■ TASK TO COMPLETE: Rewrite the records below, putting "How should I carry out" wherever "How do I perform" occurs and leaving everything else as it is.

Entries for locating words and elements
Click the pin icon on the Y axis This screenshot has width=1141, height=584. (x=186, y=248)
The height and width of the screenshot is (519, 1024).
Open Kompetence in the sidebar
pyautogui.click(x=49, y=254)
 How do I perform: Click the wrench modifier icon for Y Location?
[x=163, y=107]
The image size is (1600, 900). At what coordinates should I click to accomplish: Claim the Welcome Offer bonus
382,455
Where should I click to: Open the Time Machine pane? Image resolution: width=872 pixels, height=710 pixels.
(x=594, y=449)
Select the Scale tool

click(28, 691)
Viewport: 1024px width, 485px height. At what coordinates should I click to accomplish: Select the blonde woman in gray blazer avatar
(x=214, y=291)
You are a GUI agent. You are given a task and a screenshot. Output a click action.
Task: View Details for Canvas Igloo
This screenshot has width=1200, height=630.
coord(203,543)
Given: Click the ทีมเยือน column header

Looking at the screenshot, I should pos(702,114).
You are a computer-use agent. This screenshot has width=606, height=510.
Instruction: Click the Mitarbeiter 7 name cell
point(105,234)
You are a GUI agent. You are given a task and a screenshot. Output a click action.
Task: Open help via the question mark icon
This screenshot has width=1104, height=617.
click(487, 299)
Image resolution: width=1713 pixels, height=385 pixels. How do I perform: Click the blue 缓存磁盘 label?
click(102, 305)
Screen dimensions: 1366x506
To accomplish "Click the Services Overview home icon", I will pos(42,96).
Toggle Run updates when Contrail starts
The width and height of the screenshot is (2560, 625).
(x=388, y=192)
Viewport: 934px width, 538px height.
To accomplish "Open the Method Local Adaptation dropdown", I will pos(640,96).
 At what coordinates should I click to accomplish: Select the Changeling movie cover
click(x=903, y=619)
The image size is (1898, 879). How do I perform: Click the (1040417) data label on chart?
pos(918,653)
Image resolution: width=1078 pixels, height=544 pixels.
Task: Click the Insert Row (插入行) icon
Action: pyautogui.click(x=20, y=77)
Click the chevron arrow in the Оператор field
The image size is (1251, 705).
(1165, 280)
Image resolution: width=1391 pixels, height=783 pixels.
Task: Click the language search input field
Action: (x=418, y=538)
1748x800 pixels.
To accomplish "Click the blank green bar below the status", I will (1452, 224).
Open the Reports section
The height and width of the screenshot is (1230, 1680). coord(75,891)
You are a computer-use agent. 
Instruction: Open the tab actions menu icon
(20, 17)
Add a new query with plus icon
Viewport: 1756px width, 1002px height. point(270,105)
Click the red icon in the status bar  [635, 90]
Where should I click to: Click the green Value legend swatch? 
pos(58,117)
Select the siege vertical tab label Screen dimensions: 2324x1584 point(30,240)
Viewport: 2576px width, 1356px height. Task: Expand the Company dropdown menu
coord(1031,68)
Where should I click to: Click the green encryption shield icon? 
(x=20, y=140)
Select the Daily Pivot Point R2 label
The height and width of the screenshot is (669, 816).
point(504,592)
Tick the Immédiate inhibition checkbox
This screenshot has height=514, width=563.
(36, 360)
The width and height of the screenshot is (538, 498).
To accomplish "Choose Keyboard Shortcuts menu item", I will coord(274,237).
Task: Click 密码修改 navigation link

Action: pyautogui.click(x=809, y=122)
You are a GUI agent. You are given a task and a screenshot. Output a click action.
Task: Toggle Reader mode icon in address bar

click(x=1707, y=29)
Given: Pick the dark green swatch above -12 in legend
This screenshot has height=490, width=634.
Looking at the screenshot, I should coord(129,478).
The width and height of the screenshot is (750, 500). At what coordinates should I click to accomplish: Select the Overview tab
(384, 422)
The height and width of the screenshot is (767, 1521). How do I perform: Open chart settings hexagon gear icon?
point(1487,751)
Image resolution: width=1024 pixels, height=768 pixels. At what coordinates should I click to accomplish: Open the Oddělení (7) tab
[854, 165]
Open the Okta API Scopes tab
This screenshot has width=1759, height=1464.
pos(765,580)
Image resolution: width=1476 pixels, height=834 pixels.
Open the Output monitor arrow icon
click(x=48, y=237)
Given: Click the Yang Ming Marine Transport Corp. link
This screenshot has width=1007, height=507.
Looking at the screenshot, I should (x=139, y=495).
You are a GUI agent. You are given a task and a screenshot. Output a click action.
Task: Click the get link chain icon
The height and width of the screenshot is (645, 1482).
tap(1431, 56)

■ PROBLEM SOLUTION:
Click the pin icon on the Y axis This screenshot has width=1141, height=584. (x=186, y=248)
The height and width of the screenshot is (519, 1024).
Open Kompetence in the sidebar
pyautogui.click(x=49, y=254)
 How should I carry out: Click the wrench modifier icon for Y Location?
[x=163, y=107]
The image size is (1600, 900). At what coordinates should I click to accomplish: Claim the Welcome Offer bonus
382,455
Where should I click to: Open the Time Machine pane? Image resolution: width=872 pixels, height=710 pixels.
(x=594, y=449)
Select the Scale tool

click(28, 691)
Viewport: 1024px width, 485px height. At what coordinates should I click to accomplish: Select the blonde woman in gray blazer avatar
(x=214, y=291)
You are a GUI agent. You are given a task and a screenshot. Output a click action.
Task: View Details for Canvas Igloo
This screenshot has width=1200, height=630.
coord(203,543)
Given: Click the ทีมเยือน column header

Looking at the screenshot, I should pos(702,114).
You are a computer-use agent. This screenshot has width=606, height=510.
Instruction: Click the Mitarbeiter 7 name cell
point(105,234)
You are a GUI agent. You are given a task and a screenshot. Output a click action.
Task: Open help via the question mark icon
This screenshot has width=1104, height=617.
click(487, 299)
Image resolution: width=1713 pixels, height=385 pixels. How should I carry out: Click the blue 缓存磁盘 label?
click(102, 305)
Screen dimensions: 1366x506
To accomplish "Click the Services Overview home icon", I will pos(42,96).
Toggle Run updates when Contrail starts
The width and height of the screenshot is (2560, 625).
(x=388, y=192)
Viewport: 934px width, 538px height.
To accomplish "Open the Method Local Adaptation dropdown", I will pos(640,96).
 At what coordinates should I click to accomplish: Select the Changeling movie cover
click(x=903, y=619)
The image size is (1898, 879). How should I carry out: Click the (1040417) data label on chart?
pos(918,653)
Image resolution: width=1078 pixels, height=544 pixels.
Task: Click the Insert Row (插入行) icon
Action: pyautogui.click(x=20, y=77)
Click the chevron arrow in the Оператор field
The image size is (1251, 705).
(1165, 280)
Image resolution: width=1391 pixels, height=783 pixels.
Task: Click the language search input field
Action: (x=418, y=538)
1748x800 pixels.
To accomplish "Click the blank green bar below the status", I will (1452, 224).
Open the Reports section
The height and width of the screenshot is (1230, 1680). coord(75,891)
You are a computer-use agent. 
Instruction: Open the tab actions menu icon
(20, 17)
Add a new query with plus icon
Viewport: 1756px width, 1002px height. point(270,105)
Click the red icon in the status bar  [635, 90]
Where should I click to: Click the green Value legend swatch? 
pos(58,117)
Select the siege vertical tab label Screen dimensions: 2324x1584 point(30,240)
Viewport: 2576px width, 1356px height. Task: Expand the Company dropdown menu
coord(1031,68)
Where should I click to: Click the green encryption shield icon? 
(x=20, y=140)
Select the Daily Pivot Point R2 label
The height and width of the screenshot is (669, 816).
point(504,592)
Tick the Immédiate inhibition checkbox
This screenshot has height=514, width=563.
(36, 360)
The width and height of the screenshot is (538, 498).
To accomplish "Choose Keyboard Shortcuts menu item", I will coord(274,237).
Task: Click 密码修改 navigation link

Action: pyautogui.click(x=809, y=122)
You are a GUI agent. You are given a task and a screenshot. Output a click action.
Task: Toggle Reader mode icon in address bar

click(x=1707, y=29)
Given: Pick the dark green swatch above -12 in legend
This screenshot has height=490, width=634.
Looking at the screenshot, I should coord(129,478).
The width and height of the screenshot is (750, 500). At what coordinates should I click to accomplish: Select the Overview tab
(384, 422)
The height and width of the screenshot is (767, 1521). How should I carry out: Open chart settings hexagon gear icon?
point(1487,751)
Image resolution: width=1024 pixels, height=768 pixels. At what coordinates should I click to accomplish: Open the Oddělení (7) tab
[854, 165]
Open the Okta API Scopes tab
This screenshot has width=1759, height=1464.
pos(765,580)
Image resolution: width=1476 pixels, height=834 pixels.
Open the Output monitor arrow icon
click(x=48, y=237)
Given: Click the Yang Ming Marine Transport Corp. link
This screenshot has width=1007, height=507.
Looking at the screenshot, I should (x=139, y=495).
You are a GUI agent. You are given a task and a screenshot. Output a click action.
Task: Click the get link chain icon
The height and width of the screenshot is (645, 1482).
tap(1431, 56)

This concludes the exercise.